* _Your instructions_
Restate each of the lines given below, word for word.

* _The input_
====================

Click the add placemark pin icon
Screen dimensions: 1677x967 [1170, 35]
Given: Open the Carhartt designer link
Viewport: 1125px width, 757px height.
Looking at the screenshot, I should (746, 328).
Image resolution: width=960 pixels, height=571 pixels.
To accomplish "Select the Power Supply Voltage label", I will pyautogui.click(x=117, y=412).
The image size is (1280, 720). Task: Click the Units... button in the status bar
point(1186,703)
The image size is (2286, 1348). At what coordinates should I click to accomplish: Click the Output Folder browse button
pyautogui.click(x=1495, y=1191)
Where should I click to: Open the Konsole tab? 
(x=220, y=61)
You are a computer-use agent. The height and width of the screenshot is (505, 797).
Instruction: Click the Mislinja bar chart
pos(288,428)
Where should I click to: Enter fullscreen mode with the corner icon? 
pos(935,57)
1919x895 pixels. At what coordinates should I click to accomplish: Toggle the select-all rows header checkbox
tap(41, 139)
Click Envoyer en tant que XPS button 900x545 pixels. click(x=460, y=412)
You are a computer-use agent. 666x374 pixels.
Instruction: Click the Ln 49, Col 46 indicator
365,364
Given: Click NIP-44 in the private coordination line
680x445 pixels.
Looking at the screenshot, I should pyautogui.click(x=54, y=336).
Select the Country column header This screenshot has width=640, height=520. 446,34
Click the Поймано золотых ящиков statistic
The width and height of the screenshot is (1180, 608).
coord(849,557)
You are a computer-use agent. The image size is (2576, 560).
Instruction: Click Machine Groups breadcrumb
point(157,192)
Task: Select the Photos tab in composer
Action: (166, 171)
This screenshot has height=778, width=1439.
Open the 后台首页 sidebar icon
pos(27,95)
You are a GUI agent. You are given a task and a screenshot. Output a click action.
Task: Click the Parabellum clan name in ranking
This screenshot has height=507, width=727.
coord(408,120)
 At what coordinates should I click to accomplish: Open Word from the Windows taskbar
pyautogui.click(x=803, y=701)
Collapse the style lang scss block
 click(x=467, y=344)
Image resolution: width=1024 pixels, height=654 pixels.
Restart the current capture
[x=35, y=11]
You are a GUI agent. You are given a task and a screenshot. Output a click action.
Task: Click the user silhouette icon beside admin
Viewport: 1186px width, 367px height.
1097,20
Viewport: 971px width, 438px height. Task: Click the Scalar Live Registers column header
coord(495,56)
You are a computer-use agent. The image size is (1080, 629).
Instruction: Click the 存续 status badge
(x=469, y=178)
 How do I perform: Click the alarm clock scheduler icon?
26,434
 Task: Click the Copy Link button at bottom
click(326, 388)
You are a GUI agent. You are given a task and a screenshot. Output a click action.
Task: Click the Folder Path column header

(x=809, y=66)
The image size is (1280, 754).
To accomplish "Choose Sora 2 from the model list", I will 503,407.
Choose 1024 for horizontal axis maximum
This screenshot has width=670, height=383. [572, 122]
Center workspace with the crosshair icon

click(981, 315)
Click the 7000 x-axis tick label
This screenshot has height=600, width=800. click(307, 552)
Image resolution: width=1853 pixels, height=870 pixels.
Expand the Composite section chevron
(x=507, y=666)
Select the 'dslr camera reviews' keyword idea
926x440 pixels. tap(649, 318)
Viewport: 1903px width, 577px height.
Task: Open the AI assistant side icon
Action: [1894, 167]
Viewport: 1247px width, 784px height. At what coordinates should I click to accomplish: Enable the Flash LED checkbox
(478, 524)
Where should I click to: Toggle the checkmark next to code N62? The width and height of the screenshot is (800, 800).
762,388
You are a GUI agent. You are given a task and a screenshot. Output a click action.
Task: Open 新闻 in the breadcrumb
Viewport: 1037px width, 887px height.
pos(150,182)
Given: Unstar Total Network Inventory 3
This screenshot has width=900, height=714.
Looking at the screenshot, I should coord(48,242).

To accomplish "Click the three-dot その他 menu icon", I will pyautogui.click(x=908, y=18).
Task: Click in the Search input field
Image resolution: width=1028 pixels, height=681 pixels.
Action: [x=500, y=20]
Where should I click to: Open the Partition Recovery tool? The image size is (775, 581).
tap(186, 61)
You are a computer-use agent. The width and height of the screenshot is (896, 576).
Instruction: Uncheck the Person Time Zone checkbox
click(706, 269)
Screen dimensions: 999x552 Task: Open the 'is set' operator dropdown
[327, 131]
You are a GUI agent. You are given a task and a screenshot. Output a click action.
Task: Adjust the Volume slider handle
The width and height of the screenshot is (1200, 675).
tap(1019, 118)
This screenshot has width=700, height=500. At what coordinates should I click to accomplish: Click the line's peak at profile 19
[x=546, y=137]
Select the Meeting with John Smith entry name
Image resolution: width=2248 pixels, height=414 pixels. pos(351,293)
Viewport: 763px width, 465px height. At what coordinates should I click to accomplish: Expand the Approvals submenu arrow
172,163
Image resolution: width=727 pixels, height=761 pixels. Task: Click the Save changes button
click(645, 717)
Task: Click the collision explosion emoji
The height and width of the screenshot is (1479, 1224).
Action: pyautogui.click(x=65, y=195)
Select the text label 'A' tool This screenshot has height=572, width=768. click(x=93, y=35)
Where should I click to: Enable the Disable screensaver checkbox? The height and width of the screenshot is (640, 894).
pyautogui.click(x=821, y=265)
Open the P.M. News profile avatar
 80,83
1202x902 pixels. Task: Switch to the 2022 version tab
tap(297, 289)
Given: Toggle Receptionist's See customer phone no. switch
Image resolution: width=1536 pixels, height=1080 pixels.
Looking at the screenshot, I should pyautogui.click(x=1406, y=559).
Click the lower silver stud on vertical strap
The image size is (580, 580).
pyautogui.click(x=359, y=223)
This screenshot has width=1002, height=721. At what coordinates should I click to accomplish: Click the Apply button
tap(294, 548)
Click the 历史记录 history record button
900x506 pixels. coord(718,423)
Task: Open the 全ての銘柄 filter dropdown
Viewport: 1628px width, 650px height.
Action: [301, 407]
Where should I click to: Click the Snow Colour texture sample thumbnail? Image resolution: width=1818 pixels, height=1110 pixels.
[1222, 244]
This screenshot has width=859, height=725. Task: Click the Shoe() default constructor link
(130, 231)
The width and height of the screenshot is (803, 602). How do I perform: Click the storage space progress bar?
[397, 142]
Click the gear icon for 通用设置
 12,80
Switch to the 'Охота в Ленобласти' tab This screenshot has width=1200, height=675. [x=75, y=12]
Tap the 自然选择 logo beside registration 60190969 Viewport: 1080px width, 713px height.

====================

* _Your response_
Click the add placemark pin icon
Screen dimensions: 1677x967 [1170, 35]
Given: Open the Carhartt designer link
Viewport: 1125px width, 757px height.
Looking at the screenshot, I should (746, 328).
Image resolution: width=960 pixels, height=571 pixels.
To accomplish "Select the Power Supply Voltage label", I will pyautogui.click(x=117, y=412).
The image size is (1280, 720). Task: Click the Units... button in the status bar
point(1186,703)
The image size is (2286, 1348). At what coordinates should I click to accomplish: Click the Output Folder browse button
pyautogui.click(x=1495, y=1191)
Where should I click to: Open the Konsole tab? 
(x=220, y=61)
You are a computer-use agent. The height and width of the screenshot is (505, 797).
Instruction: Click the Mislinja bar chart
pos(288,428)
Where should I click to: Enter fullscreen mode with the corner icon? 
pos(935,57)
1919x895 pixels. At what coordinates should I click to accomplish: Toggle the select-all rows header checkbox
tap(41, 139)
Click Envoyer en tant que XPS button 900x545 pixels. click(x=460, y=412)
You are a computer-use agent. 666x374 pixels.
Instruction: Click the Ln 49, Col 46 indicator
365,364
Given: Click NIP-44 in the private coordination line
680x445 pixels.
Looking at the screenshot, I should pyautogui.click(x=54, y=336).
Select the Country column header This screenshot has width=640, height=520. 446,34
Click the Поймано золотых ящиков statistic
The width and height of the screenshot is (1180, 608).
coord(849,557)
You are a computer-use agent. The image size is (2576, 560).
Instruction: Click Machine Groups breadcrumb
point(157,192)
Task: Select the Photos tab in composer
Action: (166, 171)
This screenshot has height=778, width=1439.
Open the 后台首页 sidebar icon
pos(27,95)
You are a GUI agent. You are given a task and a screenshot. Output a click action.
Task: Click the Parabellum clan name in ranking
This screenshot has height=507, width=727.
coord(408,120)
 At what coordinates should I click to accomplish: Open Word from the Windows taskbar
pyautogui.click(x=803, y=701)
Collapse the style lang scss block
 click(x=467, y=344)
Image resolution: width=1024 pixels, height=654 pixels.
Restart the current capture
[x=35, y=11]
You are a GUI agent. You are given a task and a screenshot. Output a click action.
Task: Click the user silhouette icon beside admin
Viewport: 1186px width, 367px height.
1097,20
Viewport: 971px width, 438px height. Task: Click the Scalar Live Registers column header
coord(495,56)
You are a computer-use agent. The image size is (1080, 629).
Instruction: Click the 存续 status badge
(x=469, y=178)
 How do I perform: Click the alarm clock scheduler icon?
26,434
 Task: Click the Copy Link button at bottom
click(326, 388)
You are a GUI agent. You are given a task and a screenshot. Output a click action.
Task: Click the Folder Path column header

(x=809, y=66)
The image size is (1280, 754).
To accomplish "Choose Sora 2 from the model list", I will 503,407.
Choose 1024 for horizontal axis maximum
This screenshot has width=670, height=383. [572, 122]
Center workspace with the crosshair icon

click(981, 315)
Click the 7000 x-axis tick label
This screenshot has height=600, width=800. click(307, 552)
Image resolution: width=1853 pixels, height=870 pixels.
Expand the Composite section chevron
(x=507, y=666)
Select the 'dslr camera reviews' keyword idea
926x440 pixels. tap(649, 318)
Viewport: 1903px width, 577px height.
Task: Open the AI assistant side icon
Action: [1894, 167]
Viewport: 1247px width, 784px height. At what coordinates should I click to accomplish: Enable the Flash LED checkbox
(478, 524)
Where should I click to: Toggle the checkmark next to code N62? The width and height of the screenshot is (800, 800).
762,388
You are a GUI agent. You are given a task and a screenshot. Output a click action.
Task: Open 新闻 in the breadcrumb
Viewport: 1037px width, 887px height.
pos(150,182)
Given: Unstar Total Network Inventory 3
This screenshot has width=900, height=714.
Looking at the screenshot, I should coord(48,242).

To accomplish "Click the three-dot その他 menu icon", I will pyautogui.click(x=908, y=18).
Task: Click in the Search input field
Image resolution: width=1028 pixels, height=681 pixels.
Action: [x=500, y=20]
Where should I click to: Open the Partition Recovery tool? The image size is (775, 581).
tap(186, 61)
You are a computer-use agent. The width and height of the screenshot is (896, 576).
Instruction: Uncheck the Person Time Zone checkbox
click(706, 269)
Screen dimensions: 999x552 Task: Open the 'is set' operator dropdown
[327, 131]
You are a GUI agent. You are given a task and a screenshot. Output a click action.
Task: Adjust the Volume slider handle
The width and height of the screenshot is (1200, 675).
tap(1019, 118)
This screenshot has width=700, height=500. At what coordinates should I click to accomplish: Click the line's peak at profile 19
[x=546, y=137]
Select the Meeting with John Smith entry name
Image resolution: width=2248 pixels, height=414 pixels. pos(351,293)
Viewport: 763px width, 465px height. At what coordinates should I click to accomplish: Expand the Approvals submenu arrow
172,163
Image resolution: width=727 pixels, height=761 pixels. Task: Click the Save changes button
click(645, 717)
Task: Click the collision explosion emoji
The height and width of the screenshot is (1479, 1224).
Action: pyautogui.click(x=65, y=195)
Select the text label 'A' tool This screenshot has height=572, width=768. click(x=93, y=35)
Where should I click to: Enable the Disable screensaver checkbox? The height and width of the screenshot is (640, 894).
pyautogui.click(x=821, y=265)
Open the P.M. News profile avatar
 80,83
1202x902 pixels. Task: Switch to the 2022 version tab
tap(297, 289)
Given: Toggle Receptionist's See customer phone no. switch
Image resolution: width=1536 pixels, height=1080 pixels.
Looking at the screenshot, I should pyautogui.click(x=1406, y=559).
Click the lower silver stud on vertical strap
The image size is (580, 580).
pyautogui.click(x=359, y=223)
This screenshot has width=1002, height=721. At what coordinates should I click to accomplish: Click the Apply button
tap(294, 548)
Click the 历史记录 history record button
900x506 pixels. coord(718,423)
Task: Open the 全ての銘柄 filter dropdown
Viewport: 1628px width, 650px height.
Action: [301, 407]
Where should I click to: Click the Snow Colour texture sample thumbnail? Image resolution: width=1818 pixels, height=1110 pixels.
[1222, 244]
This screenshot has width=859, height=725. Task: Click the Shoe() default constructor link
(130, 231)
The width and height of the screenshot is (803, 602). How do I perform: Click the storage space progress bar?
[397, 142]
Click the gear icon for 通用设置
 12,80
Switch to the 'Охота в Ленобласти' tab This screenshot has width=1200, height=675. [x=75, y=12]
Tap the 自然选择 logo beside registration 60190969 Viewport: 1080px width, 713px height.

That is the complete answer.